__TUGAS 1__. Menurut artikel tentang pandangan Smith, cinta apa yang disebut lebih kuat daripada daya lembut kemanusiaan dan percikan kebajikan?

Dalam pertimbangan Smith, bukan daya lembut kemanusiaan dan bukan percikan kebajikan yang sanggup menangkal impuls kecintaan terkuat manusia kepada dirinya sendiri. Dalam hati manusia, ada cinta dan efeksi yang jauh lebih kuat ketimbang itu semua. Cinta inilah yang muncul ketika seseorang membayangkan penderitaan orang lain dan menhadapi pilihan seperti di atas. Itulah “cinta kepada yang luhur dan mulia, yang gemilang serta bermartabat, dan cinta kepada keunggulan karakter,” tulis Smith.

Entri teks dan penunjukan elemen

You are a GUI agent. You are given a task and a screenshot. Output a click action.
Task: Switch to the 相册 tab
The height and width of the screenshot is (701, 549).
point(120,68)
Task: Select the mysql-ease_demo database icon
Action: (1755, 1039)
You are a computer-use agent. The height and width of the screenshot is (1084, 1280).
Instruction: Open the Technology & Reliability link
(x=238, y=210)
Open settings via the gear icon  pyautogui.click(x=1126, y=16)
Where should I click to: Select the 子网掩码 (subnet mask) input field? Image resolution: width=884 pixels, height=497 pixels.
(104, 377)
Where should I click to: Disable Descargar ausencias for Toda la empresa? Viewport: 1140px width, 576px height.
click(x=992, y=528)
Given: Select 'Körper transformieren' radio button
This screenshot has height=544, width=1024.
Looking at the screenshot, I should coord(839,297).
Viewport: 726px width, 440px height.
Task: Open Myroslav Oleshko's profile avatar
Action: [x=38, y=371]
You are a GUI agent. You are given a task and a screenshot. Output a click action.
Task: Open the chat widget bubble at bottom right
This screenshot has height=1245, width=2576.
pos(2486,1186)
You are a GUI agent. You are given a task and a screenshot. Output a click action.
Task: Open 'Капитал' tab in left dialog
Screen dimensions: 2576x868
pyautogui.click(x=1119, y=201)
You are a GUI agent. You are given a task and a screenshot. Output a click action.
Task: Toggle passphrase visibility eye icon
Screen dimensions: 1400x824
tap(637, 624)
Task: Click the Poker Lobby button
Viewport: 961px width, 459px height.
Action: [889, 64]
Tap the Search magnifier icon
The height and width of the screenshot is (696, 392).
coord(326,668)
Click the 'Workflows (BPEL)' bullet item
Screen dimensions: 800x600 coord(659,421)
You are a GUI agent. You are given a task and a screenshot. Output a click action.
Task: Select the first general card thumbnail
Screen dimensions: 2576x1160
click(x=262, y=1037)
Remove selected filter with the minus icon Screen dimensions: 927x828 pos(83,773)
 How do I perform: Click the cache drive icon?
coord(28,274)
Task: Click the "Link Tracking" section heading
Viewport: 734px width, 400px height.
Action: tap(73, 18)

__TUGAS 2__. Salin ulang baris-baris entri mulai dari baris yang memuat "You are a computer-use" sampai dengan baris yang memuat "pyautogui.click(x=1119, y=201)", termasuk kedua baris itu.

__JAWABAN BENAR 1__. Cinta kepada yang luhur dan mulia, yang gemilang serta bermartabat, dan cinta kepada keunggulan karakter.

__JAWABAN BENAR 2__.
You are a computer-use agent. The height and width of the screenshot is (1084, 1280).
Instruction: Open the Technology & Reliability link
(x=238, y=210)
Open settings via the gear icon  pyautogui.click(x=1126, y=16)
Where should I click to: Select the 子网掩码 (subnet mask) input field? Image resolution: width=884 pixels, height=497 pixels.
(104, 377)
Where should I click to: Disable Descargar ausencias for Toda la empresa? Viewport: 1140px width, 576px height.
click(x=992, y=528)
Given: Select 'Körper transformieren' radio button
This screenshot has height=544, width=1024.
Looking at the screenshot, I should coord(839,297).
Viewport: 726px width, 440px height.
Task: Open Myroslav Oleshko's profile avatar
Action: [x=38, y=371]
You are a GUI agent. You are given a task and a screenshot. Output a click action.
Task: Open the chat widget bubble at bottom right
This screenshot has height=1245, width=2576.
pos(2486,1186)
You are a GUI agent. You are given a task and a screenshot. Output a click action.
Task: Open 'Капитал' tab in left dialog
Screen dimensions: 2576x868
pyautogui.click(x=1119, y=201)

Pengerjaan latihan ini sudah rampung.